The communist mayor, who said he is comfortable navigating “the many-tentacled world of the global market,” founded the Amper company, 88 percent of which is owned by the Moura city government, to design the solar plant project.

Amper then sold the project to the Spanish company Acciona, a world leader in renewable energies, for an unrevealed sum.

But although Moura is not yet functioning, Portugal already has the world’s largest solar energy plant, which opened in April. The Central Solar de Serpa (CSS), also located in the sunny southern region of Alentejo, will generate clean energy for some 8,000 households.

The CSS, which involved an investment of 80 million dollars, has 52,000 solar panels covering 32 hectares, with installed capacity of 11 MW.

According to Italian engineer Piero dal Maso, an executive with Catavento, the Portuguese company that developed the project, the plant will produce 20 gigawatt/hours a year, enough to save more than 30,000 tons of greenhouse gases compared with an equivalent energy production using fossil fuels.

Over the next 15 years, the plant will generate clean energy for the national power grid as part of an association between Catavento, which will manage the solar station, the U.S.-based General Electric, which financed and owns the plant, and Powerlight, a leading global solar power system provider, which will operate and maintain the facility.

With respect to wind energy, by late 2006 there were already 1,055 wind turbines functioning around Portugal, equivalent to 59 percent of the target set for 2010. This year, 536 additional turbines are to be installed.

At the end of last year, the turbines were generating 2,779 MW, over half of the 2012 goal of 5,100 MW.

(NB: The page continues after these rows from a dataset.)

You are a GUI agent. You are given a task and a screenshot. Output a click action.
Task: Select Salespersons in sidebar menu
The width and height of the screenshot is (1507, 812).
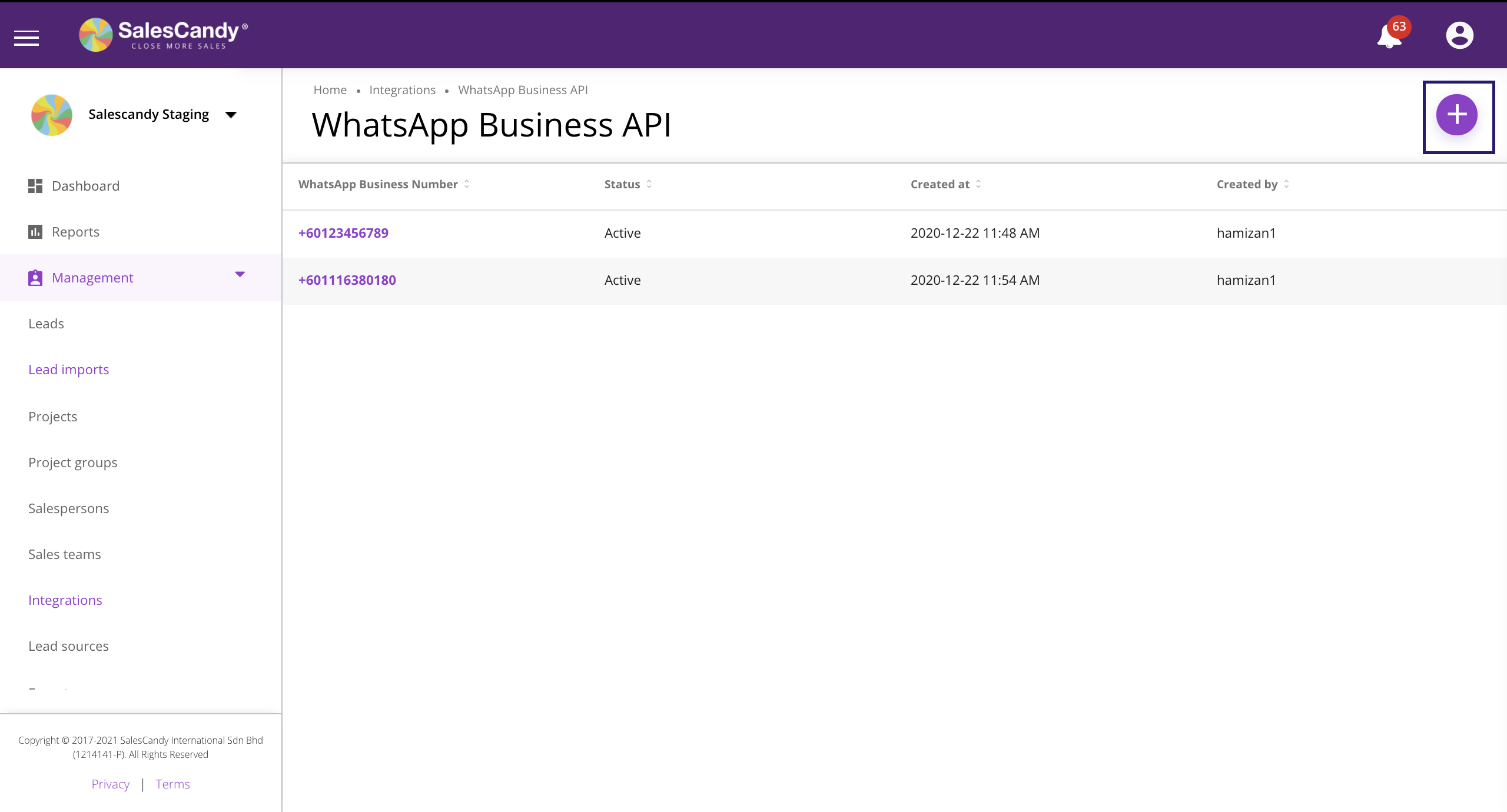click(x=68, y=508)
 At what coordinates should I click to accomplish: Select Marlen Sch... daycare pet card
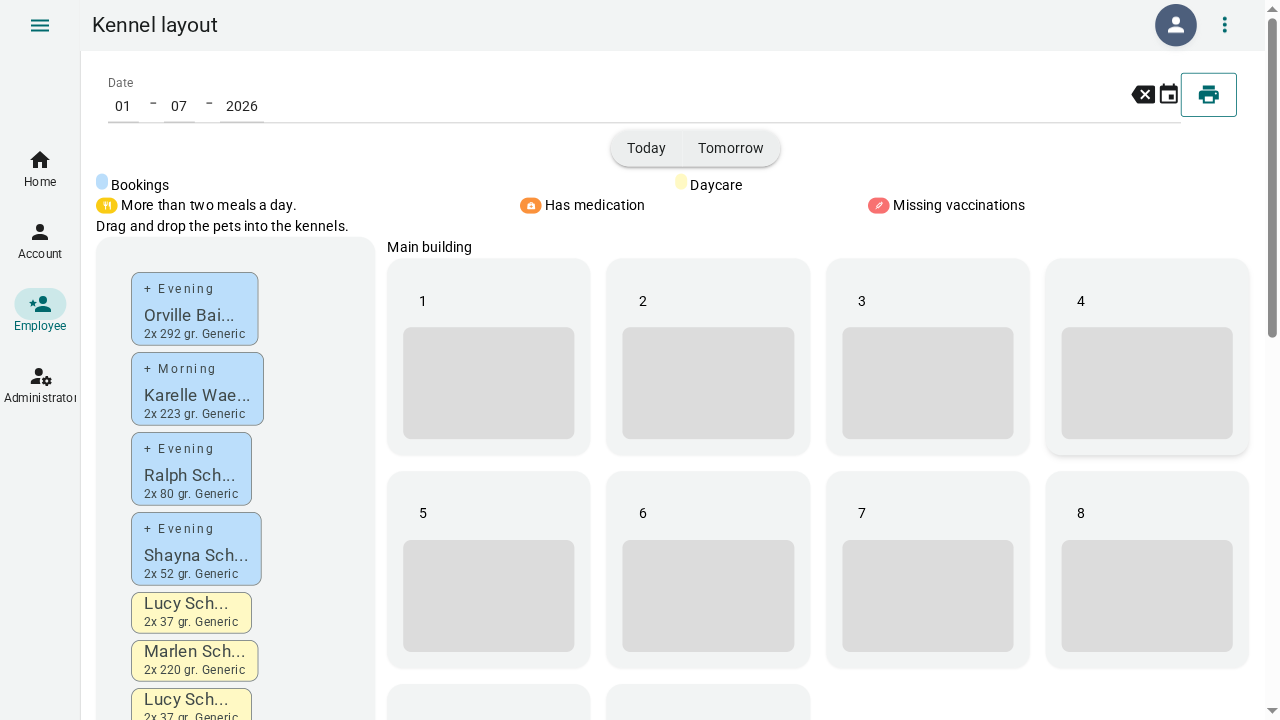[195, 661]
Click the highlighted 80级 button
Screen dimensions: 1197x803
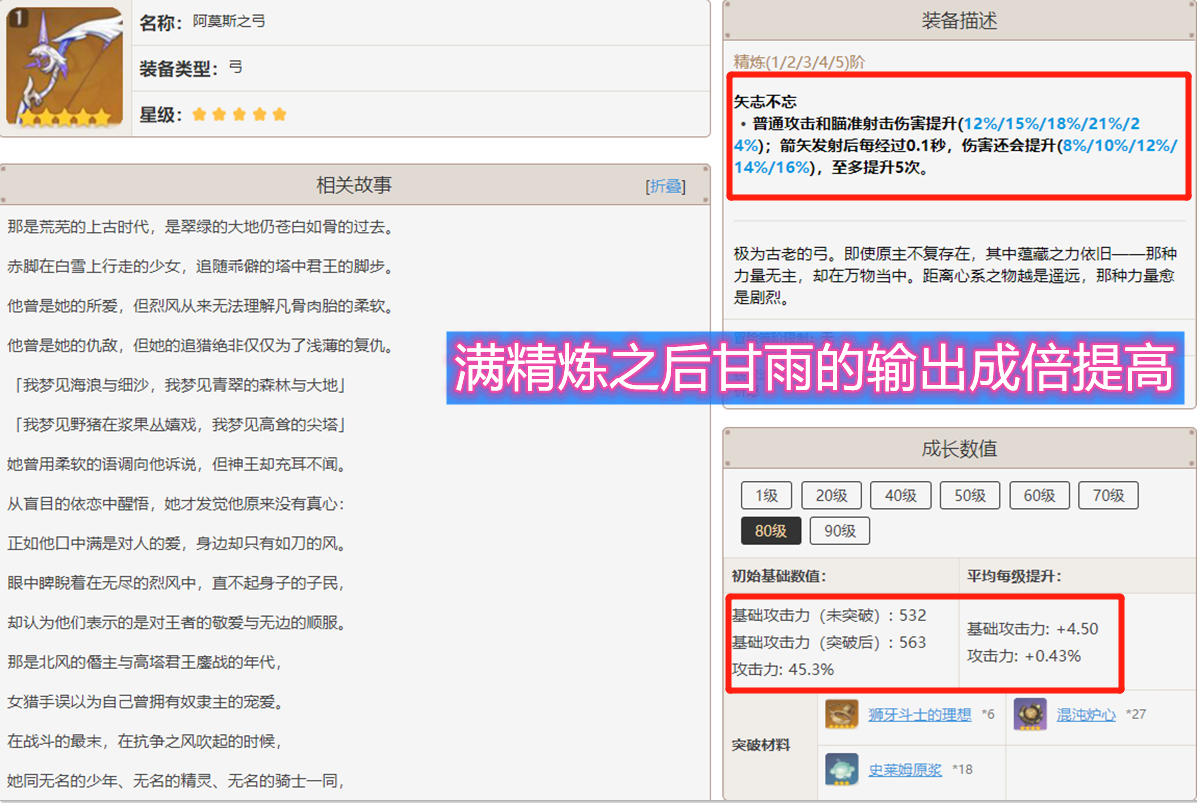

Meanwhile, in Aguçadoura, on Portugal’s north coast, 2.25 MW of energy produced by ocean waves have been brought ashore by a submarine cable since October, feeding directly into the national distribution grid controlled by the state-run Energias de Portugal (EDP) company.

That is a modest amount of energy, but highly significant as it involves the first power plant in the world to use waves as a source of renewable energy, which has an unpredictable future development potential in the concert of alternative energy sources, whether hydraulic, photovoltaic, wind, geothermal or biomass.

Portugal has thus become the world’s pioneer in the use of wave power, which according to projections by experts could reach an annual global turnover of 50.5 billion dollars within 40 years.

That total is equivalent to 30 percent of Portugal’s 2006 gross domestic product of 166.5 billion dollars. And this country could have a corner on 10 percent of the global wave power market.